* _ЗАДАНИЕ_
Перепишите все записи, заменив «How do I perform» на «How can I do». Всё остальное оставьте без изменений.

===============

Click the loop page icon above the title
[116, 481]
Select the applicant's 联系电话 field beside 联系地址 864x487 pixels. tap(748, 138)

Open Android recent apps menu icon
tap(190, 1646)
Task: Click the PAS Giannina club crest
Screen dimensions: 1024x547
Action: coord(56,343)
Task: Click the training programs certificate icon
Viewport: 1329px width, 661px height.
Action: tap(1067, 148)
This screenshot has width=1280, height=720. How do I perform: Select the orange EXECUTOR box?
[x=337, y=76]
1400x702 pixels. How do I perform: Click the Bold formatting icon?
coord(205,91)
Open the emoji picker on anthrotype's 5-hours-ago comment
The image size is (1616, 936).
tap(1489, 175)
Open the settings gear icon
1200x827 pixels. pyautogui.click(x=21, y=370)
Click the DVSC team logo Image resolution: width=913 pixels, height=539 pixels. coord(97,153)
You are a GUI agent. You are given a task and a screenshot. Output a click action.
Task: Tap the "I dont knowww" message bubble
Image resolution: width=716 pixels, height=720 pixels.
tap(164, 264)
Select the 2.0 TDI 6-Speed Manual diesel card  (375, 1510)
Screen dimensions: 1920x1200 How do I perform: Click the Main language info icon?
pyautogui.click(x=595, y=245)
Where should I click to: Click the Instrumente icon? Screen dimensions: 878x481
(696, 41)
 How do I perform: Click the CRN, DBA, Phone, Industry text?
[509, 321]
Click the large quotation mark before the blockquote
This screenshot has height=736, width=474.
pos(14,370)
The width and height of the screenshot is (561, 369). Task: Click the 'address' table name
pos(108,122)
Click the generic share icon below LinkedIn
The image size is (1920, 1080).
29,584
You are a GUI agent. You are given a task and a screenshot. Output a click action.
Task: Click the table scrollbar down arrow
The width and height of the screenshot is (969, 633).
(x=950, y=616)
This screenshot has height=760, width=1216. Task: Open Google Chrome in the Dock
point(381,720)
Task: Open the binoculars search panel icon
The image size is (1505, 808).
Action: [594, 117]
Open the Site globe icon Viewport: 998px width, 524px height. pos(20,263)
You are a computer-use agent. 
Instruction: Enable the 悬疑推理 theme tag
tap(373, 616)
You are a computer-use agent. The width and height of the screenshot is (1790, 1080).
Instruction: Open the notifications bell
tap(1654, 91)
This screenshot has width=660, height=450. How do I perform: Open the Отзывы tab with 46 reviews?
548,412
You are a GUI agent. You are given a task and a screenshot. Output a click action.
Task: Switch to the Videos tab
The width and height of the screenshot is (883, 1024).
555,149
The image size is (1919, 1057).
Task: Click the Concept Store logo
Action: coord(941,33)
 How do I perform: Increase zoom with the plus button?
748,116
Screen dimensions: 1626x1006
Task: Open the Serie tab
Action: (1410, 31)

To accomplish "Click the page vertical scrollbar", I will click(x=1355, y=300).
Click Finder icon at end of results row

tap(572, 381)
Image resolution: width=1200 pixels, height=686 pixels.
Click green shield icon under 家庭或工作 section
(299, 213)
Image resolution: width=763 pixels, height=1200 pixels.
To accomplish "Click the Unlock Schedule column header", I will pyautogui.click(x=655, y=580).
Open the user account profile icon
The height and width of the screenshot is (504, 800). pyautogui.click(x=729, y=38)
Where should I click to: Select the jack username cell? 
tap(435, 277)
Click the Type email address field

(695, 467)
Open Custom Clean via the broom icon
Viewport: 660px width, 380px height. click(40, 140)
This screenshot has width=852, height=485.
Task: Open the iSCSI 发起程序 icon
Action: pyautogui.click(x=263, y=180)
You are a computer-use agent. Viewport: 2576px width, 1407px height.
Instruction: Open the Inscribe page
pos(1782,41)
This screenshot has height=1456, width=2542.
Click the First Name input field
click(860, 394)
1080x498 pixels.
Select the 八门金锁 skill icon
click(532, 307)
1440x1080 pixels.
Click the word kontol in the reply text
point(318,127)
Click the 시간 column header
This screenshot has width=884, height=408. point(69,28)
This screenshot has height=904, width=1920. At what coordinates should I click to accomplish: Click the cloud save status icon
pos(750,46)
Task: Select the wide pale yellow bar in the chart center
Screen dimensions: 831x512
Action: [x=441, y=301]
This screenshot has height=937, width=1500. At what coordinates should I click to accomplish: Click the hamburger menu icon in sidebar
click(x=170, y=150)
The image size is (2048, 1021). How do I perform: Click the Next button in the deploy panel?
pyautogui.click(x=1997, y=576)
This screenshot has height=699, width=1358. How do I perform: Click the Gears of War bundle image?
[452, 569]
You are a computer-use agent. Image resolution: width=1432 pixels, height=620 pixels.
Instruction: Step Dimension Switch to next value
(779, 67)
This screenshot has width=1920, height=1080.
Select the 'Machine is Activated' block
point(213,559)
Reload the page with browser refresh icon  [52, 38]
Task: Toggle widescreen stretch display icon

===============

* _ПОЛНОЕ РЕШЕНИЕ_
Click the loop page icon above the title
[116, 481]
Select the applicant's 联系电话 field beside 联系地址 864x487 pixels. tap(748, 138)

Open Android recent apps menu icon
tap(190, 1646)
Task: Click the PAS Giannina club crest
Screen dimensions: 1024x547
Action: coord(56,343)
Task: Click the training programs certificate icon
Viewport: 1329px width, 661px height.
Action: tap(1067, 148)
This screenshot has width=1280, height=720. How can I do: Select the orange EXECUTOR box?
[x=337, y=76]
1400x702 pixels. How can I do: Click the Bold formatting icon?
coord(205,91)
Open the emoji picker on anthrotype's 5-hours-ago comment
The image size is (1616, 936).
tap(1489, 175)
Open the settings gear icon
1200x827 pixels. pyautogui.click(x=21, y=370)
Click the DVSC team logo Image resolution: width=913 pixels, height=539 pixels. coord(97,153)
You are a GUI agent. You are given a task and a screenshot. Output a click action.
Task: Tap the "I dont knowww" message bubble
Image resolution: width=716 pixels, height=720 pixels.
tap(164, 264)
Select the 2.0 TDI 6-Speed Manual diesel card  (375, 1510)
Screen dimensions: 1920x1200 How can I do: Click the Main language info icon?
pyautogui.click(x=595, y=245)
Where should I click to: Click the Instrumente icon? Screen dimensions: 878x481
(696, 41)
 How can I do: Click the CRN, DBA, Phone, Industry text?
[509, 321]
Click the large quotation mark before the blockquote
This screenshot has height=736, width=474.
pos(14,370)
The width and height of the screenshot is (561, 369). Task: Click the 'address' table name
pos(108,122)
Click the generic share icon below LinkedIn
The image size is (1920, 1080).
29,584
You are a GUI agent. You are given a task and a screenshot. Output a click action.
Task: Click the table scrollbar down arrow
The width and height of the screenshot is (969, 633).
(x=950, y=616)
This screenshot has height=760, width=1216. Task: Open Google Chrome in the Dock
point(381,720)
Task: Open the binoculars search panel icon
The image size is (1505, 808).
Action: [594, 117]
Open the Site globe icon Viewport: 998px width, 524px height. pos(20,263)
You are a computer-use agent. 
Instruction: Enable the 悬疑推理 theme tag
tap(373, 616)
You are a computer-use agent. The width and height of the screenshot is (1790, 1080).
Instruction: Open the notifications bell
tap(1654, 91)
This screenshot has width=660, height=450. How can I do: Open the Отзывы tab with 46 reviews?
548,412
You are a GUI agent. You are given a task and a screenshot. Output a click action.
Task: Switch to the Videos tab
The width and height of the screenshot is (883, 1024).
555,149
The image size is (1919, 1057).
Task: Click the Concept Store logo
Action: coord(941,33)
 How can I do: Increase zoom with the plus button?
748,116
Screen dimensions: 1626x1006
Task: Open the Serie tab
Action: (1410, 31)

To accomplish "Click the page vertical scrollbar", I will click(x=1355, y=300).
Click Finder icon at end of results row

tap(572, 381)
Image resolution: width=1200 pixels, height=686 pixels.
Click green shield icon under 家庭或工作 section
(299, 213)
Image resolution: width=763 pixels, height=1200 pixels.
To accomplish "Click the Unlock Schedule column header", I will pyautogui.click(x=655, y=580).
Open the user account profile icon
The height and width of the screenshot is (504, 800). pyautogui.click(x=729, y=38)
Where should I click to: Select the jack username cell? 
tap(435, 277)
Click the Type email address field

(695, 467)
Open Custom Clean via the broom icon
Viewport: 660px width, 380px height. click(40, 140)
This screenshot has width=852, height=485.
Task: Open the iSCSI 发起程序 icon
Action: pyautogui.click(x=263, y=180)
You are a computer-use agent. Viewport: 2576px width, 1407px height.
Instruction: Open the Inscribe page
pos(1782,41)
This screenshot has height=1456, width=2542.
Click the First Name input field
click(860, 394)
1080x498 pixels.
Select the 八门金锁 skill icon
click(532, 307)
1440x1080 pixels.
Click the word kontol in the reply text
point(318,127)
Click the 시간 column header
This screenshot has width=884, height=408. point(69,28)
This screenshot has height=904, width=1920. At what coordinates should I click to accomplish: Click the cloud save status icon
pos(750,46)
Task: Select the wide pale yellow bar in the chart center
Screen dimensions: 831x512
Action: [x=441, y=301]
This screenshot has height=937, width=1500. At what coordinates should I click to accomplish: Click the hamburger menu icon in sidebar
click(x=170, y=150)
The image size is (2048, 1021). How can I do: Click the Next button in the deploy panel?
pyautogui.click(x=1997, y=576)
This screenshot has height=699, width=1358. How can I do: Click the Gears of War bundle image?
[452, 569]
You are a computer-use agent. Image resolution: width=1432 pixels, height=620 pixels.
Instruction: Step Dimension Switch to next value
(779, 67)
This screenshot has width=1920, height=1080.
Select the 'Machine is Activated' block
point(213,559)
Reload the page with browser refresh icon  [52, 38]
Task: Toggle widescreen stretch display icon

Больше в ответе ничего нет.